Jokinen changes plea, gets life in Cloverdale murder

Apologizes to victim's family; can seek parole in 25 years

Guilty plea to Cloverdale murder

BEND, Ore. - A 31-year-old Pendleton man pleaded guilty to murder in a Bend courtroom Wednesday afternoon, admitting he fatally beat a retired teacher and Arabian horse breeder at her home in the Cloverdale area last August.

Deschutes County Circuit Judge Alta Brady sentenced Joshua Leo Jokinen to life in prison with at least 25 years before he's eligible to seek parole in the Aug. 31, 2013 killing of Carolyn Burdick, who died of blunt force trauma to the head.

Jokinen spoke briefly at one point during the one-hour hearing and apologized to the woman's family for the pain he caused.

Before the sentencing, a statement from the victim's husband, Daniel, was read in court. He said the family forgives Jokinen and hope that in the future he is "one with God."

Such a plea change just days before a murder trial was set to begin was a first in the eyes of many, including District Attorney Patrick Flaherty.

"I've not seen someone plead straight up to murder in my entire career," he said after the proceeding.

Family members declined to speak to reporters at the courthouse.

Flaherty had told NewsChannel 21 earlier Wednesday that Jokinen's decision to change his plea was not a result of a plea bargain, but rather to improve his chances of eventually leaving prison

"His eligibility for (post-prison supervision, meaning parole) would be greatly enhanced if he enters a guilty plea today, because unlike probably 99 percent of those in prison for murder, he could prove that he accepted responsibility for his crime," the DA added.

Jokinen has been held without bail since his arrest on a murder charge, along with a parole violation.

Jokinen called dispatchers to turn himself in in Madras later that day, having reportedly told Jefferson County Jail officials he had "committed a murder" in Sisters, according to a search warrant affidavit submitted by Deschutes County sheriff's Deputy Jason Jaynes.

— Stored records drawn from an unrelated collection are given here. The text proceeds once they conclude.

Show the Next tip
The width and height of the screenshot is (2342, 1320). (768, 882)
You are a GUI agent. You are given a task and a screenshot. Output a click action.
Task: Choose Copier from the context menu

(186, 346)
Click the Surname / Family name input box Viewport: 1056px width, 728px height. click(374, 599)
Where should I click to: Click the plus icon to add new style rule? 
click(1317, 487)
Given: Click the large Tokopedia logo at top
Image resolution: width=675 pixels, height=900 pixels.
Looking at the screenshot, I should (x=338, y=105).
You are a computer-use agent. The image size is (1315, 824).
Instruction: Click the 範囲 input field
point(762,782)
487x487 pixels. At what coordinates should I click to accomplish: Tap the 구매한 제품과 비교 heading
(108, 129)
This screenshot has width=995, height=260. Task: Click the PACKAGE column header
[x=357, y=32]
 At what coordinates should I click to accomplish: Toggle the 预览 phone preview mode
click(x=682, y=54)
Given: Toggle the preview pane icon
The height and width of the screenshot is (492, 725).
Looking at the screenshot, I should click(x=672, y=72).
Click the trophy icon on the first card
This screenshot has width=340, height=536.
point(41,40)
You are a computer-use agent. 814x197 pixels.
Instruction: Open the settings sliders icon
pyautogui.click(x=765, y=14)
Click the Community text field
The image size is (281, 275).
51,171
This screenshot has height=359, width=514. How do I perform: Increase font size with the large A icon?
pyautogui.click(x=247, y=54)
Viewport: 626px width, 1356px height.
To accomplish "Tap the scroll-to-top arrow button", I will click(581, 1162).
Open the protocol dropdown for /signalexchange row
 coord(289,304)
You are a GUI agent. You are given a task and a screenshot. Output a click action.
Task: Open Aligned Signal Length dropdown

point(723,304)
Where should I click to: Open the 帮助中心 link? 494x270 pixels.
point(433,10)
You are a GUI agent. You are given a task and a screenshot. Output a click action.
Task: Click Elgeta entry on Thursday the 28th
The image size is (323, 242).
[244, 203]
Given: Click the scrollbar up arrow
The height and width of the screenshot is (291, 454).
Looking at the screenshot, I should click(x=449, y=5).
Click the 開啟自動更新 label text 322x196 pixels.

Around the time of Jokinen's arrest near the Tiger Mart in Madras on the Umatilla County parole violation charge, a friend who periodically checked in on Burdick found the woman's body in her home on Kent Road east of Sisters and called 911, according to Deschutes County Sheriff Larry Blanton, who called the killing a "strange, senseless act."

Jokinen had been at the woman's home stacking wood, according to the affidavit, which stated that Jokinen's brother, Seth, and a woman also were there, as well as the victim's young grandson. Joshua Jokinen had gone inside to clean the fireplace and came out about 10 minutes later, "acting strange," Seth Jokinen said.

The affidavit also indicated Burdick's 7-year-old grandson was inside the home during the crime and came out of the house crying. A witness at the scene said the boy was "saying something like grandma is dead."

Jokinen, who has a lengthy criminal history, was living in Madras when he sentenced in 2006 to nearly six years in prison for beating a man with a trailer-hitch ball at a home there. He fled but was caught 10 days later and later pleaded guilty to attempted murder and second-degree assault.

Sheryl Webb Pack, who had a son with Joshua Jokinen, told NewsChannel 21 shortly after his arrest that she believed he never should have been released from prison, as he struggled with drugs for many years, and she had experienced many years of physical and mental abuse.

Neighbors described Burdick as a former long-time teacher who had lived in Albany and who had chickens, dogs and two parrots, along with her Arabian horse. Neighbor Vernie Merritt said she was kind and loving, and an active part of the community.